→ **WORK ITEM**
Print out all the records, word for word.

[Opening MATERIALS PROVIDED section]

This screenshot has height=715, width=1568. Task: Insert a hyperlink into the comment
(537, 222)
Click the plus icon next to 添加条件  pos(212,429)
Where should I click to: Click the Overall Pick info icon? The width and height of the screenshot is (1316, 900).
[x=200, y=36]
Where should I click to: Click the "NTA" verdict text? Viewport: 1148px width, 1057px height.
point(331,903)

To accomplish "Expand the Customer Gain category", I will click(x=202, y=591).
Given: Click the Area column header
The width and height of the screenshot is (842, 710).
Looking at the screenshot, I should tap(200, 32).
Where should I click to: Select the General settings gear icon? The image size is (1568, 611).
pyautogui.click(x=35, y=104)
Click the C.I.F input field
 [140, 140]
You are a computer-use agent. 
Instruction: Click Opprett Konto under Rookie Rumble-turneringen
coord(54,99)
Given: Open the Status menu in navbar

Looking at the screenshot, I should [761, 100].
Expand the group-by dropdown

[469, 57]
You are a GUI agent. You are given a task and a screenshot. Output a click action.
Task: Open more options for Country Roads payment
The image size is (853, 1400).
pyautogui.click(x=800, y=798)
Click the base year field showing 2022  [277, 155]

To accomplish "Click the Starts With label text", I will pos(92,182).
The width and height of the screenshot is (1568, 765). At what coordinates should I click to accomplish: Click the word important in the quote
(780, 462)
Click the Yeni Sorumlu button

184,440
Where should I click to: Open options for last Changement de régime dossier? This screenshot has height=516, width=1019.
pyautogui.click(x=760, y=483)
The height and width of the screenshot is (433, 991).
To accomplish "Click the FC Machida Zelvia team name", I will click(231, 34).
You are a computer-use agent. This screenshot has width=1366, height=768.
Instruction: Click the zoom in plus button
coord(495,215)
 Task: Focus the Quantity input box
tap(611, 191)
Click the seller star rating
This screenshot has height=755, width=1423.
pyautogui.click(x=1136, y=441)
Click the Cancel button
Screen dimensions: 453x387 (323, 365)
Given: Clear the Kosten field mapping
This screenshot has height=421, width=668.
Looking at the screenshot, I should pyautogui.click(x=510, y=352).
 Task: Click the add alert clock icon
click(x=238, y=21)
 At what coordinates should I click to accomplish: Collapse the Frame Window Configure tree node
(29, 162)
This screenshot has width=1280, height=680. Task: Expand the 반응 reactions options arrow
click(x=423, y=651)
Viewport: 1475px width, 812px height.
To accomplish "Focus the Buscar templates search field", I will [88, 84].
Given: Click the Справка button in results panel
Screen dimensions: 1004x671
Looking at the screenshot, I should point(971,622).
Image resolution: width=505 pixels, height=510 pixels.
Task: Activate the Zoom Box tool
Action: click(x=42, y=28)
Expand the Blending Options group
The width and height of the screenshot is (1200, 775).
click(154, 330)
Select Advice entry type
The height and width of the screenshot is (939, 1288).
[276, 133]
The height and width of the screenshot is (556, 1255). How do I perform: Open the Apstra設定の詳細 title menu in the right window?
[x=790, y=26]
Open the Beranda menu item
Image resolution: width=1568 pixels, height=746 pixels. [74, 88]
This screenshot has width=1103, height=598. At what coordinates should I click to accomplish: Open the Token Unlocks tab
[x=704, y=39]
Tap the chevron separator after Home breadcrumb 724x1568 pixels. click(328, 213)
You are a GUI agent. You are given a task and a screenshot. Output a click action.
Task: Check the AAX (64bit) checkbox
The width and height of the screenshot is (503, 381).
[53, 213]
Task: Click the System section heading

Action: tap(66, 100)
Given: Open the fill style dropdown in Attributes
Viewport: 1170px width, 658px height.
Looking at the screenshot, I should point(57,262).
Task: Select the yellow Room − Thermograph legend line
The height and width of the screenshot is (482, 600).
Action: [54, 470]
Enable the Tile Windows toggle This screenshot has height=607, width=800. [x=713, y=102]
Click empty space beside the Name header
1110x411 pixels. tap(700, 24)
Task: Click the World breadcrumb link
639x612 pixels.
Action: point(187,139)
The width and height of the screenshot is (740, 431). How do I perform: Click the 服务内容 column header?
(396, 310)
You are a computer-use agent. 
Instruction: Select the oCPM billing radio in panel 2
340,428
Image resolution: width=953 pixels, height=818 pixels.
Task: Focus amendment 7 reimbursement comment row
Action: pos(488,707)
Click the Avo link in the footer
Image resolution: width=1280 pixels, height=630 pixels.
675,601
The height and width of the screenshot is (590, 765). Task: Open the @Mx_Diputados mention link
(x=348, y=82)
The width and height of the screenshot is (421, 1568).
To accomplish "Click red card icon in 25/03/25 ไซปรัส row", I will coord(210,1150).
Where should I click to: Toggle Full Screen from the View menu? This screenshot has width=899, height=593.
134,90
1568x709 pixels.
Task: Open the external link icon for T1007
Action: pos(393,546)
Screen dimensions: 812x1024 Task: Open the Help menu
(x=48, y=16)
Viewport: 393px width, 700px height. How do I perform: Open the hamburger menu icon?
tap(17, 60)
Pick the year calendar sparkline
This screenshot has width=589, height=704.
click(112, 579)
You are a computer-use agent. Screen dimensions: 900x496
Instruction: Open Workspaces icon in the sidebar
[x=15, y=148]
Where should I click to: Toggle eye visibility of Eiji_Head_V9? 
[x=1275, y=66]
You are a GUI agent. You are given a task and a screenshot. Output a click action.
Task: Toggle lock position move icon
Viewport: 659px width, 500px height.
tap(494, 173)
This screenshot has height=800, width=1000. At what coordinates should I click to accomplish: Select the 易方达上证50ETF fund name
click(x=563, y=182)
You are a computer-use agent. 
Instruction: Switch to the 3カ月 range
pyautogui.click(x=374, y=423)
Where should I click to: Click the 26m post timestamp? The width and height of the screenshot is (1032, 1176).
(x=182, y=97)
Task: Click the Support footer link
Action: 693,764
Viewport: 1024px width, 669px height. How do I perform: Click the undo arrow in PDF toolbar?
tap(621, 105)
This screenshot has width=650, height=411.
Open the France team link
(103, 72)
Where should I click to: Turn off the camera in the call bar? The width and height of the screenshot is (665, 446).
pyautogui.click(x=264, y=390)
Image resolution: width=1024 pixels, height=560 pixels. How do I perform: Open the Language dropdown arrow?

[Closing MATERIALS PROVIDED section]

→ **OUTPUT OF THE TASK**
This screenshot has height=715, width=1568. Task: Insert a hyperlink into the comment
(537, 222)
Click the plus icon next to 添加条件  pos(212,429)
Where should I click to: Click the Overall Pick info icon? The width and height of the screenshot is (1316, 900).
[x=200, y=36]
Where should I click to: Click the "NTA" verdict text? Viewport: 1148px width, 1057px height.
point(331,903)

To accomplish "Expand the Customer Gain category", I will click(x=202, y=591).
Given: Click the Area column header
The width and height of the screenshot is (842, 710).
Looking at the screenshot, I should tap(200, 32).
Where should I click to: Select the General settings gear icon? The image size is (1568, 611).
pyautogui.click(x=35, y=104)
Click the C.I.F input field
 [140, 140]
You are a computer-use agent. 
Instruction: Click Opprett Konto under Rookie Rumble-turneringen
coord(54,99)
Given: Open the Status menu in navbar

Looking at the screenshot, I should [761, 100].
Expand the group-by dropdown

[469, 57]
You are a GUI agent. You are given a task and a screenshot. Output a click action.
Task: Open more options for Country Roads payment
The image size is (853, 1400).
pyautogui.click(x=800, y=798)
Click the base year field showing 2022  [277, 155]

To accomplish "Click the Starts With label text", I will pos(92,182).
The width and height of the screenshot is (1568, 765). At what coordinates should I click to accomplish: Click the word important in the quote
(780, 462)
Click the Yeni Sorumlu button

184,440
Where should I click to: Open options for last Changement de régime dossier? This screenshot has height=516, width=1019.
pyautogui.click(x=760, y=483)
The height and width of the screenshot is (433, 991).
To accomplish "Click the FC Machida Zelvia team name", I will click(231, 34).
You are a computer-use agent. This screenshot has width=1366, height=768.
Instruction: Click the zoom in plus button
coord(495,215)
 Task: Focus the Quantity input box
tap(611, 191)
Click the seller star rating
This screenshot has height=755, width=1423.
pyautogui.click(x=1136, y=441)
Click the Cancel button
Screen dimensions: 453x387 (323, 365)
Given: Clear the Kosten field mapping
This screenshot has height=421, width=668.
Looking at the screenshot, I should pyautogui.click(x=510, y=352).
 Task: Click the add alert clock icon
click(x=238, y=21)
 At what coordinates should I click to accomplish: Collapse the Frame Window Configure tree node
(29, 162)
This screenshot has width=1280, height=680. Task: Expand the 반응 reactions options arrow
click(x=423, y=651)
Viewport: 1475px width, 812px height.
To accomplish "Focus the Buscar templates search field", I will [88, 84].
Given: Click the Справка button in results panel
Screen dimensions: 1004x671
Looking at the screenshot, I should point(971,622).
Image resolution: width=505 pixels, height=510 pixels.
Task: Activate the Zoom Box tool
Action: click(x=42, y=28)
Expand the Blending Options group
The width and height of the screenshot is (1200, 775).
click(154, 330)
Select Advice entry type
The height and width of the screenshot is (939, 1288).
[276, 133]
The height and width of the screenshot is (556, 1255). How do I perform: Open the Apstra設定の詳細 title menu in the right window?
[x=790, y=26]
Open the Beranda menu item
Image resolution: width=1568 pixels, height=746 pixels. [74, 88]
This screenshot has width=1103, height=598. At what coordinates should I click to accomplish: Open the Token Unlocks tab
[x=704, y=39]
Tap the chevron separator after Home breadcrumb 724x1568 pixels. click(328, 213)
You are a GUI agent. You are given a task and a screenshot. Output a click action.
Task: Check the AAX (64bit) checkbox
The width and height of the screenshot is (503, 381).
[53, 213]
Task: Click the System section heading

Action: tap(66, 100)
Given: Open the fill style dropdown in Attributes
Viewport: 1170px width, 658px height.
Looking at the screenshot, I should point(57,262).
Task: Select the yellow Room − Thermograph legend line
The height and width of the screenshot is (482, 600).
Action: [54, 470]
Enable the Tile Windows toggle This screenshot has height=607, width=800. [x=713, y=102]
Click empty space beside the Name header
1110x411 pixels. tap(700, 24)
Task: Click the World breadcrumb link
639x612 pixels.
Action: point(187,139)
The width and height of the screenshot is (740, 431). How do I perform: Click the 服务内容 column header?
(396, 310)
You are a computer-use agent. 
Instruction: Select the oCPM billing radio in panel 2
340,428
Image resolution: width=953 pixels, height=818 pixels.
Task: Focus amendment 7 reimbursement comment row
Action: pos(488,707)
Click the Avo link in the footer
Image resolution: width=1280 pixels, height=630 pixels.
675,601
The height and width of the screenshot is (590, 765). Task: Open the @Mx_Diputados mention link
(x=348, y=82)
The width and height of the screenshot is (421, 1568).
To accomplish "Click red card icon in 25/03/25 ไซปรัส row", I will coord(210,1150).
Where should I click to: Toggle Full Screen from the View menu? This screenshot has width=899, height=593.
134,90
1568x709 pixels.
Task: Open the external link icon for T1007
Action: pos(393,546)
Screen dimensions: 812x1024 Task: Open the Help menu
(x=48, y=16)
Viewport: 393px width, 700px height. How do I perform: Open the hamburger menu icon?
tap(17, 60)
Pick the year calendar sparkline
This screenshot has width=589, height=704.
click(112, 579)
You are a computer-use agent. Screen dimensions: 900x496
Instruction: Open Workspaces icon in the sidebar
[x=15, y=148]
Where should I click to: Toggle eye visibility of Eiji_Head_V9? 
[x=1275, y=66]
You are a GUI agent. You are given a task and a screenshot. Output a click action.
Task: Toggle lock position move icon
Viewport: 659px width, 500px height.
tap(494, 173)
This screenshot has height=800, width=1000. At what coordinates should I click to accomplish: Select the 易方达上证50ETF fund name
click(x=563, y=182)
You are a computer-use agent. 
Instruction: Switch to the 3カ月 range
pyautogui.click(x=374, y=423)
Where should I click to: Click the 26m post timestamp? The width and height of the screenshot is (1032, 1176).
(x=182, y=97)
Task: Click the Support footer link
Action: 693,764
Viewport: 1024px width, 669px height. How do I perform: Click the undo arrow in PDF toolbar?
tap(621, 105)
This screenshot has width=650, height=411.
Open the France team link
(103, 72)
Where should I click to: Turn off the camera in the call bar? The width and height of the screenshot is (665, 446).
pyautogui.click(x=264, y=390)
Image resolution: width=1024 pixels, height=560 pixels. How do I perform: Open the Language dropdown arrow?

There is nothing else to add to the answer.